There is no clear cut answer to this question as there is a huge overlap between therapies, so this can only be answered in general terms.
The first main difference is with the philosophy of treatment. Chiropractors believe that problems around the body are a result of a subluxation in the spine. Therefore by adjusting the spine you can alter the signals travelling along the nerves. Osteopaths have a more global approach and don’t necessarily believe that the cause is always due to a dysfunction of the spine.
The second difference between osteopaths and chiropractors is in the assessment of patients. Chriopractors tend to be very technology dependent, with x-rays being the most commonly used equipment, but they also use things such as a Spinal Mouse or Posture Pro. After screening you with the equipment, you will be booked in for a second appointment where you will be explained the findings and the treatment plan. On your third appointment you will be given a treatment. Osteopaths rarely use such equipment, relying more on their case history, palpatory findings and orthopaedic testing to formulate a treatment plan. You will usually be treated within your first appointment when you go to see an osteopath.
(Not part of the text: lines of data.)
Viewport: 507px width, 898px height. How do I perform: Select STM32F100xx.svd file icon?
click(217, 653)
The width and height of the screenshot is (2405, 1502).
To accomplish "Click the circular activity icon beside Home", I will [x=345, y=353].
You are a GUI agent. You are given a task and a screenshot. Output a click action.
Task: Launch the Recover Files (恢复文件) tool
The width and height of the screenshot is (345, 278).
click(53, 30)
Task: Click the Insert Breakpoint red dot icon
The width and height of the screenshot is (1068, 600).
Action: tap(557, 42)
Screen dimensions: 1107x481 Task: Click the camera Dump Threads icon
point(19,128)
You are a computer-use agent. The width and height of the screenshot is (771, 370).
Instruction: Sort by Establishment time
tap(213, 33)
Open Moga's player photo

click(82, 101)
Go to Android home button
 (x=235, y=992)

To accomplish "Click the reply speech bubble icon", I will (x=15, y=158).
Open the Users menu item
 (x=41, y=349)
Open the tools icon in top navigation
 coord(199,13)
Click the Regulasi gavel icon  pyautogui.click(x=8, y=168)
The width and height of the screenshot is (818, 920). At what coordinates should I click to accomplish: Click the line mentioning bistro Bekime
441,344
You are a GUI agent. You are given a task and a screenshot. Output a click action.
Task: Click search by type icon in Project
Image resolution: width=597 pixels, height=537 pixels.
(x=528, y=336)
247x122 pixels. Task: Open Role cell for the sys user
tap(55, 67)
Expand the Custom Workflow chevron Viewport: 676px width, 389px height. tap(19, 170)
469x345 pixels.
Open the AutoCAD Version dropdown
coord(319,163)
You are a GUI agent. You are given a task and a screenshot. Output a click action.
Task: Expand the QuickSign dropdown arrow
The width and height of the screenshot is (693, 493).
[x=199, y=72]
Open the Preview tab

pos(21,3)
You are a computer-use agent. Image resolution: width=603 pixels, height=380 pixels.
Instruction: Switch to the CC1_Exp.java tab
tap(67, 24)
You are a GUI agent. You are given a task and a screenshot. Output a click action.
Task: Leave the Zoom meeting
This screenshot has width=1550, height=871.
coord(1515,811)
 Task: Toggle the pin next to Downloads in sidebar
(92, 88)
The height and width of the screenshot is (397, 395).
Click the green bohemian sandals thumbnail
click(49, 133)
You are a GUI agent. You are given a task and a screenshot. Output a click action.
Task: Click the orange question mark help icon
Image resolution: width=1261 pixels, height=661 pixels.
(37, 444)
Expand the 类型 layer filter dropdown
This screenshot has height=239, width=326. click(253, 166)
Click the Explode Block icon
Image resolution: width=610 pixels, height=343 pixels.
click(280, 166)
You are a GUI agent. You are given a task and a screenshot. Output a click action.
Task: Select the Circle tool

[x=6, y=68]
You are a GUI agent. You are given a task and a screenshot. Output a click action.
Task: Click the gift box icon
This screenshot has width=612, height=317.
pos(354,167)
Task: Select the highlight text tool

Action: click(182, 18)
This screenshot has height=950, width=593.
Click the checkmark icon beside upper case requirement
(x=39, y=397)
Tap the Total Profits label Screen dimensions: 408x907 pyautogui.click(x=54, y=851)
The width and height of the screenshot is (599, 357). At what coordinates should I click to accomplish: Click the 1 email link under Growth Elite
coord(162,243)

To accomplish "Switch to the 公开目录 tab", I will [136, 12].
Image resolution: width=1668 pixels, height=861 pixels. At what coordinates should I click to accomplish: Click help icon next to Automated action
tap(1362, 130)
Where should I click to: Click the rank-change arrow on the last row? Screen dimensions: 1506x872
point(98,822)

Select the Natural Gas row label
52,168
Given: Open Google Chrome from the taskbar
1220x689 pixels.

The last main difference between osteopaths and chiropractors is the treatment itself. Chiropractic treatments are often very short, usually about 15 minutes and consist almost purely of adjustment techniques (clicking the joints). Osteopathic treatments last around 30 minutes and involve more massage work, stretching, joint mobilisations and of course the joint adjusments. Osteopaths believe that if you massage the soft tissues first then when it comes to adjustments the body finds it less aggressive.
Ultimately however, you need to find a practitioner who you get on with and who treats you in a way that suits your body. If you don’t feel comfortable with the practitioner or the way the treatment feels then you won’t respond as quickly.